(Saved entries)
╭──
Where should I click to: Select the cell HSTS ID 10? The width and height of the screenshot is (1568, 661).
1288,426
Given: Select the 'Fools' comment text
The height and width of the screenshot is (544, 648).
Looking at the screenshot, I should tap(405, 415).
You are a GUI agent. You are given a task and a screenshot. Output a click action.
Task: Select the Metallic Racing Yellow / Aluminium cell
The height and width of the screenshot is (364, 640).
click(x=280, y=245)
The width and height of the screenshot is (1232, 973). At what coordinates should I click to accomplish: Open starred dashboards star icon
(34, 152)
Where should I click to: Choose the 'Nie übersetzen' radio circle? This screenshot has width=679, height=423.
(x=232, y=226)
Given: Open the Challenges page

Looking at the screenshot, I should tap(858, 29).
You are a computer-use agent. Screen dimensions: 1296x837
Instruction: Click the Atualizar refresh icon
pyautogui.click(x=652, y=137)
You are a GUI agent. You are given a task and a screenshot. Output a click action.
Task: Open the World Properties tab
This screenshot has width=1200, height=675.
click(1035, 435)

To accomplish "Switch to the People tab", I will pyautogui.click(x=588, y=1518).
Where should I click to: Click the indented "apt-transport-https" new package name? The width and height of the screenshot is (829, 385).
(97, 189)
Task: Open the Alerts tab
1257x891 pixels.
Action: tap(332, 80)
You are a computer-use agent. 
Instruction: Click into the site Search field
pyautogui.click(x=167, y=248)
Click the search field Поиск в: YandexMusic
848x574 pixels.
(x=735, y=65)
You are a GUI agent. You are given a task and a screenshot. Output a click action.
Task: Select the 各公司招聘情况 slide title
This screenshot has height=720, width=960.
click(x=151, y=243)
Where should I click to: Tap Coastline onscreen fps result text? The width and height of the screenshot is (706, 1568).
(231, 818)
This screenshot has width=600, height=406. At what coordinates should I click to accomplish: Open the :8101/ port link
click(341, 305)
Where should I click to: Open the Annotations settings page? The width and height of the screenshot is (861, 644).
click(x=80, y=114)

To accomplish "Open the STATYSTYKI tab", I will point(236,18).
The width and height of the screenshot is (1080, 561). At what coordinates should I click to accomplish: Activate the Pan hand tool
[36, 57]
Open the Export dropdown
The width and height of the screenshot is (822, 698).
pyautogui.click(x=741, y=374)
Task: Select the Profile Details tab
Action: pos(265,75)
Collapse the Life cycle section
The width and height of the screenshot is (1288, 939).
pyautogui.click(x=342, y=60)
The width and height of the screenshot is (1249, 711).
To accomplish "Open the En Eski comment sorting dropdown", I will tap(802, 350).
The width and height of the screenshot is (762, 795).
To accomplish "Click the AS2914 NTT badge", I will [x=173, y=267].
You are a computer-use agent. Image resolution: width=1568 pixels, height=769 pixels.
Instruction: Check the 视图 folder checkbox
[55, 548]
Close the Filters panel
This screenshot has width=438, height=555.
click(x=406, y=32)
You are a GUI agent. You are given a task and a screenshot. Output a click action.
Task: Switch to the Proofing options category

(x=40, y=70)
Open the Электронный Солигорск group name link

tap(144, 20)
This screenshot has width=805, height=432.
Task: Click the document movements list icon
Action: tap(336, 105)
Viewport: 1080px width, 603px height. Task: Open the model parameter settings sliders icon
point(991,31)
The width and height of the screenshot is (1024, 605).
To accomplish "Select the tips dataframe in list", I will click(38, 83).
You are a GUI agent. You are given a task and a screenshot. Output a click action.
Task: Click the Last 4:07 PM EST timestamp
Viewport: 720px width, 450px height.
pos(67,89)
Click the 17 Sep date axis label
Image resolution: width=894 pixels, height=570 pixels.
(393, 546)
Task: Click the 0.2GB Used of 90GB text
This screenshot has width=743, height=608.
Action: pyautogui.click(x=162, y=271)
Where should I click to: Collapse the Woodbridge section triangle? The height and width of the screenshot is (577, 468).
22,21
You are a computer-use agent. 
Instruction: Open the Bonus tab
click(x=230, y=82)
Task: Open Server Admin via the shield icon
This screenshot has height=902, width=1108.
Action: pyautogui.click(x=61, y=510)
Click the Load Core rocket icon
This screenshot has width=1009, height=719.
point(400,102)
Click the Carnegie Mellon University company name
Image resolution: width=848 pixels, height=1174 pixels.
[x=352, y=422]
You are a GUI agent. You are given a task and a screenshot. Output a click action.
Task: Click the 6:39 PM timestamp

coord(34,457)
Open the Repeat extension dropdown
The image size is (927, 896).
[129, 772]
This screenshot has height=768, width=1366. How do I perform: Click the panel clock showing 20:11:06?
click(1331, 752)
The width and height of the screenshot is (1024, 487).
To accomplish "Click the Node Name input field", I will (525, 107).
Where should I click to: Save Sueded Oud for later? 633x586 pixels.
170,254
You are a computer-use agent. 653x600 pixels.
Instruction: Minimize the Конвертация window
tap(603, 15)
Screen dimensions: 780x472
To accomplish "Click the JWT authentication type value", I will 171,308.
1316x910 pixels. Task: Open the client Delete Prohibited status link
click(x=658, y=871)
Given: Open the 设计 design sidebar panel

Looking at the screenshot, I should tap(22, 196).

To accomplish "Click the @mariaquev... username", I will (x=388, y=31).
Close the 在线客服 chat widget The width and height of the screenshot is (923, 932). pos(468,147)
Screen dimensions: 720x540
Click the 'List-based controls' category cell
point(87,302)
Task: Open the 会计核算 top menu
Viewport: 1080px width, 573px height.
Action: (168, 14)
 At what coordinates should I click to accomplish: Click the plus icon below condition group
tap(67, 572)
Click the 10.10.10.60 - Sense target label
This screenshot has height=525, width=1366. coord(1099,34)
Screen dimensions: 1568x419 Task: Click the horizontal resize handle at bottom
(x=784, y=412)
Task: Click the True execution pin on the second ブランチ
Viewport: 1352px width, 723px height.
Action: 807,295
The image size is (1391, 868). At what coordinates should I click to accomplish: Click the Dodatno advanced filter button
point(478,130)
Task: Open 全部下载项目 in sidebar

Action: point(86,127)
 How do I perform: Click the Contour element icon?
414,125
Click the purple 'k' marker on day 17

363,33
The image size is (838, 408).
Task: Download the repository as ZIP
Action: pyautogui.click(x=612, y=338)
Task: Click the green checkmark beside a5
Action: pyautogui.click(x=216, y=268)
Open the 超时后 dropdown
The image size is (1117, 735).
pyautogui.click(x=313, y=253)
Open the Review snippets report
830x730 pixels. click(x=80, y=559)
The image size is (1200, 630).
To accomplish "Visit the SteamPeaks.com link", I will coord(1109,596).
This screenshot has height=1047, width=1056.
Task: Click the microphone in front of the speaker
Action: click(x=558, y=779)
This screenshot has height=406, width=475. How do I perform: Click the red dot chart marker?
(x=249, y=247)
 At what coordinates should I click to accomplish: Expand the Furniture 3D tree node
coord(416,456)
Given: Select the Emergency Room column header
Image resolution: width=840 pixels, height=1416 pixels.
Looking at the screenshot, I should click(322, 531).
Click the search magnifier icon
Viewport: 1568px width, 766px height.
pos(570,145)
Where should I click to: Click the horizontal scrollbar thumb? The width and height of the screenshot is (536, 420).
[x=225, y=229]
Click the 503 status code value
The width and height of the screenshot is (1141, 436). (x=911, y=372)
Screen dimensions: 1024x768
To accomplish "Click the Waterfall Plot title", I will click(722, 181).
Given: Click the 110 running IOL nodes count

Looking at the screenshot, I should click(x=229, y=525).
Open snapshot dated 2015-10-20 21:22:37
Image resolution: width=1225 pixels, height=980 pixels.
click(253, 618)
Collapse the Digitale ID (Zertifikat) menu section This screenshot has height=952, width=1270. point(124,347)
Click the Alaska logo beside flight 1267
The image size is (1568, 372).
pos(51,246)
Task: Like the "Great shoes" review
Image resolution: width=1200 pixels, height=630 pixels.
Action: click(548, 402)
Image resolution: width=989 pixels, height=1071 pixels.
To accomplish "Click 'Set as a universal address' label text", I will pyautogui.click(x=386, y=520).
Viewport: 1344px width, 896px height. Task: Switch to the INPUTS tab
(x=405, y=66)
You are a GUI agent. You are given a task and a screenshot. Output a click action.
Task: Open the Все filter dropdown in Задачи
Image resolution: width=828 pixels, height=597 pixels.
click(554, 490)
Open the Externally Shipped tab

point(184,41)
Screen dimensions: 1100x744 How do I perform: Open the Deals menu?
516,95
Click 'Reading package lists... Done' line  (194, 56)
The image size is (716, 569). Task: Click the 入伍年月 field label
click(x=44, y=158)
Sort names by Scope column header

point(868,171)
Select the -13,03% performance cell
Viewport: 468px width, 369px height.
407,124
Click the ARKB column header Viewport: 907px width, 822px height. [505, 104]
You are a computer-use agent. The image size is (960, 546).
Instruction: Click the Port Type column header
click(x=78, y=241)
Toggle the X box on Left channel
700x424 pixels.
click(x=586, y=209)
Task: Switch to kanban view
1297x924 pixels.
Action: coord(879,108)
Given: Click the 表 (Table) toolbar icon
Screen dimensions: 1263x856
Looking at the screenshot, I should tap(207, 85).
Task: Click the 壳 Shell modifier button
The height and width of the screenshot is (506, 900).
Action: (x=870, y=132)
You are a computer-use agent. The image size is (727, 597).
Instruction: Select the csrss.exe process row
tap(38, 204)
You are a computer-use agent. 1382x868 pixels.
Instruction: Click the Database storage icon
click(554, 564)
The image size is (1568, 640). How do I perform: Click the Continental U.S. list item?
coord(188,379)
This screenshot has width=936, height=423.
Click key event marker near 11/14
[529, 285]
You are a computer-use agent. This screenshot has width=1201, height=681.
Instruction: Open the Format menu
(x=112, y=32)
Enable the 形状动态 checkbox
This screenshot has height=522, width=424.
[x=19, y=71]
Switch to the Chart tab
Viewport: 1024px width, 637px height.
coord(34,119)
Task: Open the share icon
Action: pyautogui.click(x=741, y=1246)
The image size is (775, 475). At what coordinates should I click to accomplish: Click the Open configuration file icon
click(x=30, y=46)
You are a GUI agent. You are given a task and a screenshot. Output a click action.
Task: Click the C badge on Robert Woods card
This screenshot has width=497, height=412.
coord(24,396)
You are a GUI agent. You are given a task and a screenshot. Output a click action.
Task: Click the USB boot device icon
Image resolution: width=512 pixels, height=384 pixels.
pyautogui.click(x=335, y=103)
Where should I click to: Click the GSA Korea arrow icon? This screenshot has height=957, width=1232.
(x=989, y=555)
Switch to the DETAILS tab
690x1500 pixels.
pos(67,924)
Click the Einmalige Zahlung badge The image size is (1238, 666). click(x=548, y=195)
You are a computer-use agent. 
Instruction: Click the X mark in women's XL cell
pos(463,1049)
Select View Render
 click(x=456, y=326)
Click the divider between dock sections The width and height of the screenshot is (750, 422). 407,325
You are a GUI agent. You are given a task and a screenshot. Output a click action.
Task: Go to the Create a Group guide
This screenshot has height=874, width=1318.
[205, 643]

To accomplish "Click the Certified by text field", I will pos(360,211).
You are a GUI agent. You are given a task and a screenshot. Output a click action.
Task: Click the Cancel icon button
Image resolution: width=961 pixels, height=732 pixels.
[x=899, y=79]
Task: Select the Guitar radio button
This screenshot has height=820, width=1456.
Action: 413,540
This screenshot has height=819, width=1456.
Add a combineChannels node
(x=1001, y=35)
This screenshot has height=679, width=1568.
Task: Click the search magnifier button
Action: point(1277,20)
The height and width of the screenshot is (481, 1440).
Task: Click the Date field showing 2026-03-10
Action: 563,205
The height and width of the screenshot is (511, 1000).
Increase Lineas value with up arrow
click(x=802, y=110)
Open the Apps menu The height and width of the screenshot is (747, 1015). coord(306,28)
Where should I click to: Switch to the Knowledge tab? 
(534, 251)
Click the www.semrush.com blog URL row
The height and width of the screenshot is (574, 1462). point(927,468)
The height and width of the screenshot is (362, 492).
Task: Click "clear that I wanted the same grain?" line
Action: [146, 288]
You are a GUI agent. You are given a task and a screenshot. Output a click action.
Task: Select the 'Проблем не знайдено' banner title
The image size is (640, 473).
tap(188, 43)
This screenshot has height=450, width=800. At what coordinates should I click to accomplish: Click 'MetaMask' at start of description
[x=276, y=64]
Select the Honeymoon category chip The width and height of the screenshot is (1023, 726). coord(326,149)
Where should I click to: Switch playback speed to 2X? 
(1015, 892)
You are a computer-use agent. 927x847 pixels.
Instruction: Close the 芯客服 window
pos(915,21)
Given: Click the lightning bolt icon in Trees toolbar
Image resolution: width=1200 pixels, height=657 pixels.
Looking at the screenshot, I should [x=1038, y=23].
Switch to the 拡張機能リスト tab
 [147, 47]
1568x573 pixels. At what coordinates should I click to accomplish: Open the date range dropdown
╰──
WORK INSTRUCTION: Give only the number of lines above that hold the string "badge".

SOLUTION FOR THIS TASK: 3